The path to becoming a doctor proved to be difficult but worthwhile for Dr. Joseph Thornton, the first colorectal surgeon to practice in Nevada.
Today an associate professor in the UNLV School of Medicine’s department of surgery, Thornton grew up in a single-family household in Chicago where funds were limited. His mother, who worked as a bartender, converted to Catholicism so that she could send her son to a parochial school where she felt the educational opportunities and discipline were better.
“The nuns and Christian Brothers really pushed me in school so I was also able to get some scholarships later,” he recalled.
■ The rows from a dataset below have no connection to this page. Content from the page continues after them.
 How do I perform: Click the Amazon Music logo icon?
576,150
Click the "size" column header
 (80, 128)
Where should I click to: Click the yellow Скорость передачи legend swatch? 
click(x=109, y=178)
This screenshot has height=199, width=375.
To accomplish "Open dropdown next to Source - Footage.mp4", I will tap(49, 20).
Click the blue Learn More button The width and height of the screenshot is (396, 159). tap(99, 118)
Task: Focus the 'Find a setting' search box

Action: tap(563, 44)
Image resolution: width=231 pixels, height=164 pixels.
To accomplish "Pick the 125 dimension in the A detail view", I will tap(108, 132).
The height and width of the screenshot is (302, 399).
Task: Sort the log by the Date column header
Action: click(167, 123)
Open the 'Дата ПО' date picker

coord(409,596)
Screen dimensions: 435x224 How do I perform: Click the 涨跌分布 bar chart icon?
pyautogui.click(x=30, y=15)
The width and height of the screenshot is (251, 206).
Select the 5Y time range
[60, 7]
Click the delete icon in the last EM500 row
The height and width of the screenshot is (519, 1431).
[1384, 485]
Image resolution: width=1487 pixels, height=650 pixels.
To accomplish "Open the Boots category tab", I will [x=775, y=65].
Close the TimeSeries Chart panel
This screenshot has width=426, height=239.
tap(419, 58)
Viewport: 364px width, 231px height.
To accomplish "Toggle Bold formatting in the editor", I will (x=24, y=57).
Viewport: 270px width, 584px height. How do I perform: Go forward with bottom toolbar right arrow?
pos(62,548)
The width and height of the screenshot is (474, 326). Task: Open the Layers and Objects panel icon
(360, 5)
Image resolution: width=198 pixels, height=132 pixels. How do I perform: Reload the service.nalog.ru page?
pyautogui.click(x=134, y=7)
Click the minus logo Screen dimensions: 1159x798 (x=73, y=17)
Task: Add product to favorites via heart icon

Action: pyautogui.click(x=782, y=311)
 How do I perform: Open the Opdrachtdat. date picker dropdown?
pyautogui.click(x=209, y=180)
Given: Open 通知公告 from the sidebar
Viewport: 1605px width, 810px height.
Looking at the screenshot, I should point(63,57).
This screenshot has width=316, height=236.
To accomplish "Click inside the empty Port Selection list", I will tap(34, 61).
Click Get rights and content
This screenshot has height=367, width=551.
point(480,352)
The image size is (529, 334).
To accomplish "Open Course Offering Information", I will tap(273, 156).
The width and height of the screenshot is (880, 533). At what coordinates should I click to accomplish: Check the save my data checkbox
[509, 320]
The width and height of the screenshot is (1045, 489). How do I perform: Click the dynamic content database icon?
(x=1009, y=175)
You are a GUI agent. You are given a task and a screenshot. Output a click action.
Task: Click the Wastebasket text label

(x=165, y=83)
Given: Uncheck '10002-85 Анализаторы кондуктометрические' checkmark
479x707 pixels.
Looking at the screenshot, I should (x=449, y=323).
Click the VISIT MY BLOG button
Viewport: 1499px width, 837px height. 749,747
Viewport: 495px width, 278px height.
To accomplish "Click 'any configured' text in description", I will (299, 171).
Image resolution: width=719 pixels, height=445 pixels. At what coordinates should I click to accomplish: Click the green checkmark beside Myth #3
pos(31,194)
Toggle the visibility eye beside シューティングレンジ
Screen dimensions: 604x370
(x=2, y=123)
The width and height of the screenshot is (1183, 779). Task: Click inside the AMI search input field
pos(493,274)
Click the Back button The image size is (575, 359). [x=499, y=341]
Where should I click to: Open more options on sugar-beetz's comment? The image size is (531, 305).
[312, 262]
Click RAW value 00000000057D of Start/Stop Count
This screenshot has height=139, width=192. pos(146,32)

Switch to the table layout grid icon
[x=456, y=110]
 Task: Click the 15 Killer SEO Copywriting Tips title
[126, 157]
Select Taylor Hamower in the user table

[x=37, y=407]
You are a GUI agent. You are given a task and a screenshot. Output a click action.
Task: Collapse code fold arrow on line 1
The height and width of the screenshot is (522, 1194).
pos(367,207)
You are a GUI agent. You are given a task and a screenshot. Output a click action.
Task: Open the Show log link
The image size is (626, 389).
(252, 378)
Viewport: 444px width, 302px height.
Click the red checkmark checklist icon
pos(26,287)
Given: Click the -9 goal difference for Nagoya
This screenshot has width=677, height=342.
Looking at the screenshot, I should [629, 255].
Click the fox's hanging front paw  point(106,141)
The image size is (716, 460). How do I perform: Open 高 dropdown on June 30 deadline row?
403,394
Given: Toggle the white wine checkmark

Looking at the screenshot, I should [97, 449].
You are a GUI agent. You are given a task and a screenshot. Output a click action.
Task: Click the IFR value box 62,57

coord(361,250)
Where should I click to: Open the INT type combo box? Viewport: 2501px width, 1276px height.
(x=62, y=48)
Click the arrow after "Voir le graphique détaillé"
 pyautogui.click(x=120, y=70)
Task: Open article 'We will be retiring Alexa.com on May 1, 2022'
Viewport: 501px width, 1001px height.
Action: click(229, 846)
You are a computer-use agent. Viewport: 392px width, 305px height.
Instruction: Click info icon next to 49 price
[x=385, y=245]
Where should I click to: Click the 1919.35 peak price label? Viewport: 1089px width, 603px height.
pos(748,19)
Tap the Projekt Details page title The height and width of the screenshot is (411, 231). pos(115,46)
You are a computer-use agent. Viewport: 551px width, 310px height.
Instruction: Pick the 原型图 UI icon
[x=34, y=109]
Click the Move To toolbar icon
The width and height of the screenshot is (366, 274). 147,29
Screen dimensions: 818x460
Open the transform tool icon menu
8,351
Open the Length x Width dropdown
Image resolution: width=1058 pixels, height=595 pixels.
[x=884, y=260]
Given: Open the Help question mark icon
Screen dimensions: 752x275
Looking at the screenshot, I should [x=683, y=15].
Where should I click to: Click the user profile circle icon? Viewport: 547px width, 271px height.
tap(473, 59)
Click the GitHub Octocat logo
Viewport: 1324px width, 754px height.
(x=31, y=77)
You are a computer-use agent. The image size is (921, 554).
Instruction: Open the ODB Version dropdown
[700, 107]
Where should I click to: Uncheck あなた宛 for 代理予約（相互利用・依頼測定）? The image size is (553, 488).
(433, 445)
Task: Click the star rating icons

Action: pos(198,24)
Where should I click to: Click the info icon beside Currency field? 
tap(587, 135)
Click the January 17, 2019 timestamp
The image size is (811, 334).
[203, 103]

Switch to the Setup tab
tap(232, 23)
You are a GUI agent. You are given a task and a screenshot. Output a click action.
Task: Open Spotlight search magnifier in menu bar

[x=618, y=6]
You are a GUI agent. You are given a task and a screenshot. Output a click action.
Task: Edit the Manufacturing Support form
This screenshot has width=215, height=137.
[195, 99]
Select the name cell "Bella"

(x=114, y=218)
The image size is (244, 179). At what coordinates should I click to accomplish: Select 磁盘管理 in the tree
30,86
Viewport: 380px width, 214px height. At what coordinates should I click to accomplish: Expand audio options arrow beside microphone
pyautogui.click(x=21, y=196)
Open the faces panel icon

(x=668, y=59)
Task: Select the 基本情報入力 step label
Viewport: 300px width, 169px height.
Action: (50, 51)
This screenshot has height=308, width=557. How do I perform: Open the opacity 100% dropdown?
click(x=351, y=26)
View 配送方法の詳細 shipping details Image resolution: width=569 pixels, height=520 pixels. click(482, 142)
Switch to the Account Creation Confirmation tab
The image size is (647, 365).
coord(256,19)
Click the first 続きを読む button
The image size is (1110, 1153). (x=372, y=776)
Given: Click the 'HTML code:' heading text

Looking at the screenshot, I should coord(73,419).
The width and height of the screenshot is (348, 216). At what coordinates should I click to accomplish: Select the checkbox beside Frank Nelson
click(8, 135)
Throughout high school Thornton worked 20 hours a week as an elevator operator to help pay his tuition, a job he would keep for his first two years at the University of Illinois-Chicago. During his last two undergraduate years, he worked 40 hours a week for the U.S. Post Office while taking up to 20 credit hours of college courses. An honor student, he functioned on three to four hours of sleep a night.
Finding the idea of helping sick people appealing, he spoke with a doctor about attending medical school.
“That doctor wanted to know if I had the grades for medical school and I told him I did, but I also told him I didn’t have any money,” Thornton said. “He said he’d make me a deal that if I got in I wouldn’t have to leave because of money. I asked him where he went to medical school and he said “Meharry,” so that’s where I applied.”
Located in Nashville, Tennessee, Meharry Medical College was the first medical school in the South for African-Americans. As it turned out, Thornton didn’t have to rely on the Chicago physician for his college expenses.
“'Lifers' at the Post Office wanted to see me go to medical school, so they pushed me to go to the U.S. Congressman’s office so I could get an Illinois Guaranteed Loan. When the people in that office found out my family voted Democratic, I got the loan without the collateral that a bank claimed I needed. That’s Chicago politics,” he said.
“Scholarship and loans got me through med school, but that doctor’s promise to help me out if I needed it gave me the confidence I’d make it for sure. It took a big weight off my shoulders.”
At Meharry, Thornton realized he had a passion for surgery. There, he also met his wife, who was in dental school. “Meharry turned out to be a place I loved. My daughter, who became a dermatologist, went there and so did my son-in-law, who’s a plastic surgeon.”
After completing his graduate surgical training in Chicago, he and his wife moved to Las Vegas in 1978.
“I was the first colorectal surgeon to practice in Nevada. General surgeons who weren’t specifically trained in colorectal had been doing it,” he said. “I got busy so fast, you wouldn’t believe it." He said he was fortunate to be able to convince a retired colorectal surgeon living in Las Vegas to come out of retirement.
During his career, he estimates he’s done 10,000 colon resections — surgery that is performed to treat and prevent diseases and conditions that affect the colon, such as colon cancer.
In recent years, his surgical calendar includes a new procedure to deal with fecal incontinence, the inability to control bowel movements — a problem for nearly 18 million people. Unlike an old procedure where a person had to wear a bag outside the body, this 45-minute procedure involves the implantation of a neurostimulation therapeutic device that targets the communication problem between the brain and the nerves that control bowel function.
“People are so happy after this procedure — they say they’ve got their lives back. They can travel again, leave their homes without fear of an embarrassing accident “
Last year he began teaching at UNLV after 12 years as the head of the department of colorectal surgery at UNR.
“I really enjoy teaching. It keeps me young. I feel like I’m in my 40s,” said the 72-year-old Thornton.
He said he is excited that Dean Barbara Atkinson has UNLV’s medical students and the school engaged in projects in the community.
“Regularly reaching out to the community is so important for public health,” he said. “And now we’re going to have our students from Las Vegas going back to their high schools to talk with kids. We’re going to have many more Las Vegas children talking about a career in medicine.
“We need to reach out to lift them up and they need to know to grab our hand,” Thornton said. “I’m very optimistic that’s going to happen.”